- _Fragmento mostrado_
########

La justicia cojea... / Análisis de Ricardo Ávila sobre Reficar

Cada vez que un avión inicia su aproximación final al aeropuerto de Cartagena, lo usual es que pase por encima del canal del Dique y sobrevuele la zona industrial de Mamonal. Es en ese momento cuando la aeronave saca el tren de aterrizaje y la señal de abrocharse los cinturones advierte que la llegada es inminente.

Quienes están sentados cerca de una ventana en el lado izquierdo del aparato se distraen con la vista de la bahía, la isla de Tierrabomba o los edificios de Bocagrande. En el costado derecho, tampoco falta el que se fija en un enorme complejo –que ocupa un área equivalente a la de 170 canchas de fútbol– donde siempre hay una llama que arde en la punta de un pebetero.

Pocos saben que ahí abajo se encuentra el proyecto industrial de mayor envergadura en la historia de Colombia. Pero si se explica que se trata de Reficar, la mayoría de los pasajeros expresa una opinión, pocas veces favorable.

########

- _Datos mostrados_
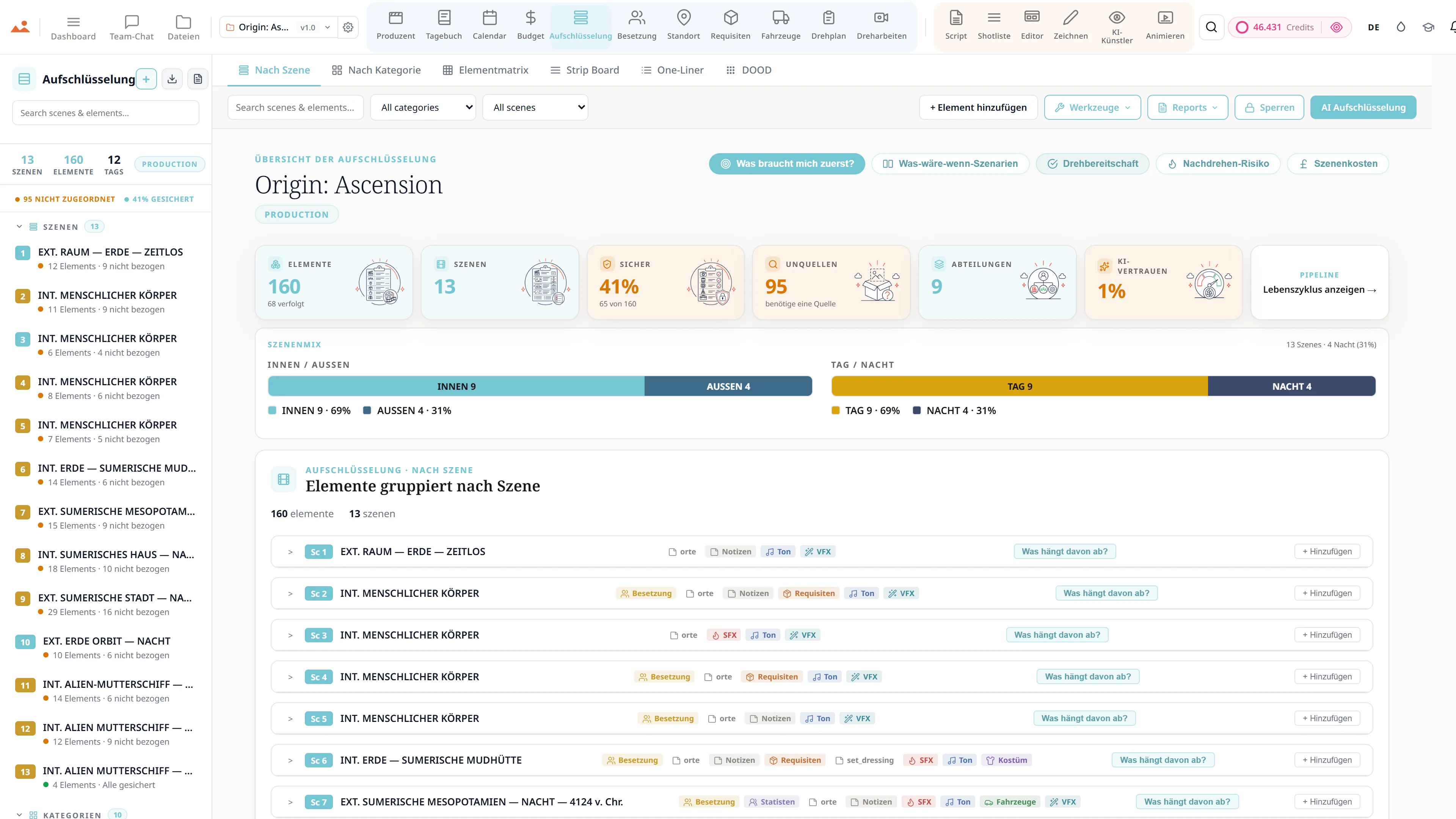The width and height of the screenshot is (1456, 819).
Task: Click the plus icon next to Aufschlüsselung
Action: click(x=146, y=79)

########

- _Tareas propuestas_
[1] Indica si cada afirmación coincide con el fragmento sobre Reficar, respondiendo sí o no y citando las palabras del texto que lo deciden: (a) el complejo ocupa un área equivalente a la de 170 canchas de fútbol; (b) la isla de Tierrabomba se ve desde las ventanas del lado derecho del avión; (c) la mayoría de los pasajeros tiene una opinión favorable de Reficar.
[2] Resume en dos oraciones el fragmento sobre Reficar.
[3] Prolonga el fragmento sobre Reficar a partir de su última oración.
El listado es un material aparte, independiente del fragmento.

- _Respuestas_
[1]
(a) Sí: "que ocupa un área equivalente a la de 170 canchas de fútbol".
(b) No: "Quienes están sentados cerca de una ventana en el lado izquierdo del aparato se distraen con la vista de la bahía, la isla de Tierrabomba o los edificios de Bocagrande".
(c) No: "la mayoría de los pasajeros expresa una opinión, pocas veces favorable".

[2] Al acercarse al aeropuerto de Cartagena, los aviones suelen pasar sobre el canal del Dique y la zona industrial de Mamonal, donde desde el lado derecho se ve un enorme complejo con una llama siempre encendida en la punta de un pebetero. Pocos saben que se trata de Reficar, el proyecto industrial más grande de la historia de Colombia, y cuando se les explica, la mayoría de los pasajeros da una opinión que pocas veces es favorable.

[3]
​El motivo es conocido. En 2009, el contratista encargado de la obra presentó un presupuesto de 3.777 millones de dólares y un cronograma de tres años para completarla, pero el plazo requerido acabó siendo el doble y el costo se elevó a 8.016 millones de dólares.

Como consecuencia arrancó un largo debate en el cual no solo intervinieron políticos y numerosos líderes de opinión, sino Procuraduría, Contraloría y Fiscalía General de la Nación. En el imaginario popular se afianzó la idea de que la refinería, propiedad de Ecopetrol, es un caso emblemático de corrupción. 

Sin embargo, semejante apreciación debería cambiar después de que esta semana la empresa petrolera informó sobre un fallo arbitral. En este, la Cámara de Comercio Internacional condenó a CB&I –la firma encargada de hacer los trabajos– a pagar a Reficar unos mil millones de dólares, más los intereses causados desde el 31 de diciembre de 2015.

Sobre el papel, la suma supera con creces los 2,9 billones de pesos en sanciones, consecuencia de un fallo sobre responsabilidad fiscal emitido por la Contraloría en contra de una docena de personas en 2021. También pone en entredicho la validez de varias sentencias penales que a la luz de lo ocurrido partieron de premisas cuestionables.

Si bien faltan meses para que se pueda cerrar del todo este nuevo capítulo, lo sucedido deja lecciones importantes, cambia la narrativa de lo realizado y reivindica a quienes señalaron que nunca hubo crimen alguno, sino un negocio mal estructurado originalmente, junto a un contratista responsable de varios excesos. Queda pendiente la exoneración plena de una serie de personas que fueron injustamente llevadas a la picota pública, pero esa posibilidad es ahora más tangible.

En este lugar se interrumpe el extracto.